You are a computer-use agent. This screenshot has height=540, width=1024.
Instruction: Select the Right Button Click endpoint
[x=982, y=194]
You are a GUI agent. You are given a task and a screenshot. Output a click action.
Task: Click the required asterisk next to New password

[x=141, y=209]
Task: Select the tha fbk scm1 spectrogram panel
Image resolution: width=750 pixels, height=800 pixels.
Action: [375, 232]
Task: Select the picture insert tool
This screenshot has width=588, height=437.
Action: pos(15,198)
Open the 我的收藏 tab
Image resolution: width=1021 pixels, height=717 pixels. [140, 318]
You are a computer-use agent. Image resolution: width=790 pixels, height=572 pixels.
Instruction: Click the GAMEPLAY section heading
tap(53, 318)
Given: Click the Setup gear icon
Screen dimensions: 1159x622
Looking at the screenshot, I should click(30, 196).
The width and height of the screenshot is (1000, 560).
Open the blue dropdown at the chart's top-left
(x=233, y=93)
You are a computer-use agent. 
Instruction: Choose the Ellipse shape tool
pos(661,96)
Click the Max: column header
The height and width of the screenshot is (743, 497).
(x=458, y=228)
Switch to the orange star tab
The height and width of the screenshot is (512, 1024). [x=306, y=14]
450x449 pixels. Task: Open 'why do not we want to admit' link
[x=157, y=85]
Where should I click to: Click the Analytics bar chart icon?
◆ ◆ ◆ ◆ ◆
■ Work to complete
Lines from the one containing "450x449 pixels. Task: Open" through the last line of the data above are the only output wanted; restate them exactly.

■ Exercise solution
450x449 pixels. Task: Open 'why do not we want to admit' link
[x=157, y=85]
Where should I click to: Click the Analytics bar chart icon?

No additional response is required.